Não mais risco-paixão: como acordos de compartilhamento de risco transformam a medicina
O Brasil enfrenta desafios para integrar tecnologias inovadoras que custam milhares até milhões. Para superar estes impasses, novos modelos como o acordos de compartilhamento de risco ganham cada vez mais protagonismo.
Essa abordagem alinha as partes envolvidas — desde hospitais a operadoras de planos — proporcionando uma nova dinâmica de negócios centrada no desfecho clínico. Cada participante passa a compartilhar riscos e recompensas, buscando um equilíbrio entre acesso à inovação e custo sustentável.
Benefícios em destaque
Você pode esperar resultados rápidos? Não necessariamente. Mas com novas fronteiras geradas para os participantes do modelo. Por exemplo, na oncologia, alguns acordos já demonstram combinação de bons resultados clínicos com maior eficiência no uso de recursos.
Desafios e complexidades
Apesar dos benefícios promissores, os desafios persistem. A definição precisa dos indicadores de sucesso terapêutico, a assimetria na obtenção e interpretação dos dados envolvidos nos acordos exigem atenção. Além disso, as metas devem ser estabelecidas com base em evidências completas.
Economia vs. inovação: o equilíbrio que ainda busca ser desenhado
Dentro desse modelo, todas são forças a serem levadas em conta para manter um equilíbrio. A indústria farmacêutica, por exemplo, passa a competir de maneira diferente, concentrando-se no mérito clínico ao contrário do foco somente em preço.
Perguntas Frequentes
Se os hospitais estão assumindo mais riscos, quem garante que a inovação será adotada sem restrições?

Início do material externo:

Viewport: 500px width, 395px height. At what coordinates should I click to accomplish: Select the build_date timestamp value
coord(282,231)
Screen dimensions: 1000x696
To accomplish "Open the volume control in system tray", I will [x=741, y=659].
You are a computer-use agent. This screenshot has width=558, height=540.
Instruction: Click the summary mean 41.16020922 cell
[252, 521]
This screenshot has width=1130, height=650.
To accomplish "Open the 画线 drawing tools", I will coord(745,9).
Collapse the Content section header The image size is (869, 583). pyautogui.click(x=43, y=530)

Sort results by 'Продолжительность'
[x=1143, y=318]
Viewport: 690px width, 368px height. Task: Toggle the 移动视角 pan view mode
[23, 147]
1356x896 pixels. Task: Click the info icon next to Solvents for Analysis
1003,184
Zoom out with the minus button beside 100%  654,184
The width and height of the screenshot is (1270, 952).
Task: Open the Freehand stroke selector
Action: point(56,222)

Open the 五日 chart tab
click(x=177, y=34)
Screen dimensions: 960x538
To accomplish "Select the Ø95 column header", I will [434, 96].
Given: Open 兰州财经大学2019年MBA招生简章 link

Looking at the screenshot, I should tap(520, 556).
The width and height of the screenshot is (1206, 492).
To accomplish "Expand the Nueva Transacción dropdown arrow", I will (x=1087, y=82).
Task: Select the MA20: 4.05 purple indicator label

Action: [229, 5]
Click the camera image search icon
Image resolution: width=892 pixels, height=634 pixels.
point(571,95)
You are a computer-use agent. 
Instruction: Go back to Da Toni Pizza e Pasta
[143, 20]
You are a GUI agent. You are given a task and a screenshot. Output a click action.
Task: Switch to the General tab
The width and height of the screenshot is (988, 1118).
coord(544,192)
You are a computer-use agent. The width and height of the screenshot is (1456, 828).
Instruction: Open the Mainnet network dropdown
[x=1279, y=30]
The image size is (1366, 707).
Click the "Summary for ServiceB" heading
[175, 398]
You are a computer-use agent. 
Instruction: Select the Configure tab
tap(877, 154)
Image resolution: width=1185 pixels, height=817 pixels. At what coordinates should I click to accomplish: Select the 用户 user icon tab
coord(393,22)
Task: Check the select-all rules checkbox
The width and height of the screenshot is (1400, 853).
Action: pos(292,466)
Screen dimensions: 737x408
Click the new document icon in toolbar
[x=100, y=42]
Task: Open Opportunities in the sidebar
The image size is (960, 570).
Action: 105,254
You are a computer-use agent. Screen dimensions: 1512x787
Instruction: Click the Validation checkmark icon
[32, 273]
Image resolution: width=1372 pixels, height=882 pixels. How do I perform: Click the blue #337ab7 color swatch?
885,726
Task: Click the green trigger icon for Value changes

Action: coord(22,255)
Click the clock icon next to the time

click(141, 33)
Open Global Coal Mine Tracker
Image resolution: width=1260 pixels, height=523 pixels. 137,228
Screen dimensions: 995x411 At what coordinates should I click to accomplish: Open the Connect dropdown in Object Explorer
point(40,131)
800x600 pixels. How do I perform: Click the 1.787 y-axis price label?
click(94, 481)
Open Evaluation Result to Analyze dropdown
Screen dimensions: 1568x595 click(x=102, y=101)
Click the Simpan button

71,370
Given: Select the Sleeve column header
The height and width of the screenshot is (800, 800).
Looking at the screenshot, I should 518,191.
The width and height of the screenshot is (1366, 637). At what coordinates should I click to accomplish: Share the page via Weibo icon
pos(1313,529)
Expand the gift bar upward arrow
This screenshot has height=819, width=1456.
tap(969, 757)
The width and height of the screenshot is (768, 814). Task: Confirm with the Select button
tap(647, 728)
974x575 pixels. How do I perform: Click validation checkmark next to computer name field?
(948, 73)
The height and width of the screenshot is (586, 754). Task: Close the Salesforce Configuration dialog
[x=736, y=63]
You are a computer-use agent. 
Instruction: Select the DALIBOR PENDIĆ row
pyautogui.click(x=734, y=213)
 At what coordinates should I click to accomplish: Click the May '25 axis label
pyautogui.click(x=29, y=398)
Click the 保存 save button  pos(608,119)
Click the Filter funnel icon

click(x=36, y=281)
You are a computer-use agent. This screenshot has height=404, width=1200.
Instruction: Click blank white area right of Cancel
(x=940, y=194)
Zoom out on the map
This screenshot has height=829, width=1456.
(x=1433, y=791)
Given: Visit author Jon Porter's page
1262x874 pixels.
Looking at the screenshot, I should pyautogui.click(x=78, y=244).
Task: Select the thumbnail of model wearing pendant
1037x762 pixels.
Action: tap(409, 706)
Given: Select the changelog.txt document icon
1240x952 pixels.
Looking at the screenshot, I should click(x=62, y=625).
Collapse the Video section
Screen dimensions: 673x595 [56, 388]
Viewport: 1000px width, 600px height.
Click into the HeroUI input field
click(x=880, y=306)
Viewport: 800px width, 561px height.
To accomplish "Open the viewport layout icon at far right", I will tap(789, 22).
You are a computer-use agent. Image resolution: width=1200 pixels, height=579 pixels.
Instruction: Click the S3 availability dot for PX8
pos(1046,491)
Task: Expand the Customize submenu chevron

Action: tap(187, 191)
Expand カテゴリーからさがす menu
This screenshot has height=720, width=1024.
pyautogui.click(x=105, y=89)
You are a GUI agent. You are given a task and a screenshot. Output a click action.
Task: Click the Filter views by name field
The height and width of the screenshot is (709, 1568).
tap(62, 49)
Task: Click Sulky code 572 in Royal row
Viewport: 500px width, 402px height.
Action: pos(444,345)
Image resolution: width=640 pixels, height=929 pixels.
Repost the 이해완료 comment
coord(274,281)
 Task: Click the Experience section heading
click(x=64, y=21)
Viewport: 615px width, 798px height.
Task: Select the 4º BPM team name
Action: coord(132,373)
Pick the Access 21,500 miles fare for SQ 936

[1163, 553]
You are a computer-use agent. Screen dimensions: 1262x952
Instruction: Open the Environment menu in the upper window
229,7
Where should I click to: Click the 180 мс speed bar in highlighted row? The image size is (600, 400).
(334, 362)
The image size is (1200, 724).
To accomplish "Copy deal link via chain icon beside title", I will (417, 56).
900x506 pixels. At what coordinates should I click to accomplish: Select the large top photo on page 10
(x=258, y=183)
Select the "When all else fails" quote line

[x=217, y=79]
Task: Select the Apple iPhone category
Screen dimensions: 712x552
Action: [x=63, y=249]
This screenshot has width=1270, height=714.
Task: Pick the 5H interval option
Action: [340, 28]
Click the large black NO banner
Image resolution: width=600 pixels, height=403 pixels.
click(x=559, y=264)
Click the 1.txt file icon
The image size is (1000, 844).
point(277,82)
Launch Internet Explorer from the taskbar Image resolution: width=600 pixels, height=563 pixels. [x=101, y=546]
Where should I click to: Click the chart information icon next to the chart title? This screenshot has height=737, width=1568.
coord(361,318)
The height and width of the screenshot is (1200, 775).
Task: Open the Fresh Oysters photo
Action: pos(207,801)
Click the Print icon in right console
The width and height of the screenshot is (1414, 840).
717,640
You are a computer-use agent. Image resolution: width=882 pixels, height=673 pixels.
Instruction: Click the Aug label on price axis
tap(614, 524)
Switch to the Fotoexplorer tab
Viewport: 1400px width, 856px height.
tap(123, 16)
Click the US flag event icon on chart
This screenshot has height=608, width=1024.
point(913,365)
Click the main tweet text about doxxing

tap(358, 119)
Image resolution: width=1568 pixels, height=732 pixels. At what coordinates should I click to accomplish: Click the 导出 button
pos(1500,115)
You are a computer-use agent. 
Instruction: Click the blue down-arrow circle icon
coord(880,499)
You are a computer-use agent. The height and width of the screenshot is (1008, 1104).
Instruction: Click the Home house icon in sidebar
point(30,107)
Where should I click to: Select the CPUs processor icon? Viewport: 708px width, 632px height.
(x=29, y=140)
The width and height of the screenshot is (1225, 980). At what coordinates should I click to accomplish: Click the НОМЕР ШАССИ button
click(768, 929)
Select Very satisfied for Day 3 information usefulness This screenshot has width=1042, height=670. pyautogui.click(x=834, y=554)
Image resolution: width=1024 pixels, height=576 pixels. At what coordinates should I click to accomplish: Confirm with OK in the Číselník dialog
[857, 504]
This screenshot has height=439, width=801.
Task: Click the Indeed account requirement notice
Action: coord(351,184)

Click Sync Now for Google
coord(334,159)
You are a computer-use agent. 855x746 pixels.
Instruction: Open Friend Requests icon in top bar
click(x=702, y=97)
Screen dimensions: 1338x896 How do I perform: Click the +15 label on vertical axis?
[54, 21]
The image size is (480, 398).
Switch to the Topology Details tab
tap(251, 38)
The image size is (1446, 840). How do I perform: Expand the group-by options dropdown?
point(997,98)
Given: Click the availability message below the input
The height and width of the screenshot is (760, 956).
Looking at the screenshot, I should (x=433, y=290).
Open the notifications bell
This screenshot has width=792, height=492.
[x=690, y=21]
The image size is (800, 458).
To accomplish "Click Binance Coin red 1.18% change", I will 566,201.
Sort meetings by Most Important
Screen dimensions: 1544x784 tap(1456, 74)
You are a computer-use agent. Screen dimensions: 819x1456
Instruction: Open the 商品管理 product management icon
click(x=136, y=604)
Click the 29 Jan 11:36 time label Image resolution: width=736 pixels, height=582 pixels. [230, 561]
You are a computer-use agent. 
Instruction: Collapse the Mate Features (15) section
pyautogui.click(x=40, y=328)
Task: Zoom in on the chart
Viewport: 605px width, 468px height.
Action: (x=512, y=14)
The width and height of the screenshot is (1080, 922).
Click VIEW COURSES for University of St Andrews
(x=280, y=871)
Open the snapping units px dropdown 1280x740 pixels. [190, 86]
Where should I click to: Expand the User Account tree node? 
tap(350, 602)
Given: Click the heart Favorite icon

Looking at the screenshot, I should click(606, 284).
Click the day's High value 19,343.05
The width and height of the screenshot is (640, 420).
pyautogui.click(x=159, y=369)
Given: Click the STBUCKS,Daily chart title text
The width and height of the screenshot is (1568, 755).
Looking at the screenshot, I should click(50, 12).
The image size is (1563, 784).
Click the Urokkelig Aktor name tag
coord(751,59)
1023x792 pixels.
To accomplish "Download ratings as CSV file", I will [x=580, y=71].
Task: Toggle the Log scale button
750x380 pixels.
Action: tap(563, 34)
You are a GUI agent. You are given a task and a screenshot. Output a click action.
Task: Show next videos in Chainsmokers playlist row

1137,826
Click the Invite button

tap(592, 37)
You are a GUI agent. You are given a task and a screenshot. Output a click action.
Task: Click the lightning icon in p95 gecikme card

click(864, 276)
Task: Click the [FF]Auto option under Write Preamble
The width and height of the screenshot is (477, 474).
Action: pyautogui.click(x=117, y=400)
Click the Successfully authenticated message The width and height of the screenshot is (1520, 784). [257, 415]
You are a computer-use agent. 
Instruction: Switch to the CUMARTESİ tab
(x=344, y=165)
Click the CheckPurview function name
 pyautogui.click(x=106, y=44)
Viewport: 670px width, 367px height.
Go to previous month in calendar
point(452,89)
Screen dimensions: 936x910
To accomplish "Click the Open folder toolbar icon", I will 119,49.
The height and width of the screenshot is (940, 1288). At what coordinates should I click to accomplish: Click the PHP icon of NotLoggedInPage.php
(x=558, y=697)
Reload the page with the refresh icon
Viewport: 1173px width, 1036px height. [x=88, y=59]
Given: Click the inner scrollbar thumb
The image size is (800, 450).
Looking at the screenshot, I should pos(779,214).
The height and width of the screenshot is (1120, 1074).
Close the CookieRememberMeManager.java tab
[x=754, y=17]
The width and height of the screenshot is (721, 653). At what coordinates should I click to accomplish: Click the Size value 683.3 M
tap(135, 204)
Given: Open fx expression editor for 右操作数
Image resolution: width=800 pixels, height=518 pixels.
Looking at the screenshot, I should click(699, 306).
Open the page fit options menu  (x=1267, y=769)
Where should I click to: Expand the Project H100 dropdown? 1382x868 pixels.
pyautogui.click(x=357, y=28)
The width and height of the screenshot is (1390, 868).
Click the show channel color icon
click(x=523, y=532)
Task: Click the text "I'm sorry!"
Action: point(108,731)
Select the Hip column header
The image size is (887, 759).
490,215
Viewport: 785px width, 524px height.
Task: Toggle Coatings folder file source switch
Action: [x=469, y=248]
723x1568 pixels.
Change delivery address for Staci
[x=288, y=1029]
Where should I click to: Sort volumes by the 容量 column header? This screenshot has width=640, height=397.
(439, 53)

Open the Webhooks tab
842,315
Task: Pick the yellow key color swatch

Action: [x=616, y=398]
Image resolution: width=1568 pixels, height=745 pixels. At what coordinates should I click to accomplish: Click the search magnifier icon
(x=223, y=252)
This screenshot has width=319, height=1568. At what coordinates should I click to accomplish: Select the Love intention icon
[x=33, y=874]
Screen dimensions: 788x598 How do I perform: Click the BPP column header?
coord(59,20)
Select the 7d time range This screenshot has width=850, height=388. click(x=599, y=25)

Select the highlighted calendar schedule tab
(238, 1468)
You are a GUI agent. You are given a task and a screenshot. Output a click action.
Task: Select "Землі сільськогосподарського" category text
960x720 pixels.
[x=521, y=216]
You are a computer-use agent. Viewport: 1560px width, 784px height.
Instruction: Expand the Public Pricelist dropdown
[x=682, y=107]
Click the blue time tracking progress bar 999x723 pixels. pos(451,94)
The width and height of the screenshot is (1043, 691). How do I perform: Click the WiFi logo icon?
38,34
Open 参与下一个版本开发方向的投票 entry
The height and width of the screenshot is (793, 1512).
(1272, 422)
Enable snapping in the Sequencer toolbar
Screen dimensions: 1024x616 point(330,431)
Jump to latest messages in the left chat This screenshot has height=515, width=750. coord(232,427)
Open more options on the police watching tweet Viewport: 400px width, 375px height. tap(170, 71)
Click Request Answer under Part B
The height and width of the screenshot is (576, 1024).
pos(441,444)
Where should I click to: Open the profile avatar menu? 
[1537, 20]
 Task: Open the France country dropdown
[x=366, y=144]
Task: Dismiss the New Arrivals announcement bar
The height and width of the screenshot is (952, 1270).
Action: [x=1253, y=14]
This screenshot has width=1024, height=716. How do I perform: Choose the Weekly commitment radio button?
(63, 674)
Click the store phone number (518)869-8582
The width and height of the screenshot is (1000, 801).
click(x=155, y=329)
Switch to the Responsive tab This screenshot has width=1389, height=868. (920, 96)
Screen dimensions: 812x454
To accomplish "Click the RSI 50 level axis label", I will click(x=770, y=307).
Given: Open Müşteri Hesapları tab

Várias instituições brasileiras já demonstraram sucesso com essas novas estratégias. No caso de acordos em oncologia, por exemplo, imunoterapias têm indicado bons resultados clínicos.
Acordos de risco são viáveis mesmo para pequenos hospitais?
Com a crescente maturidade das tecnologias e melhores processos administrativos, até pequenas estruturas podem se beneficiar. Os acordos precisam considerar o equilíbrio econômico antes da execução.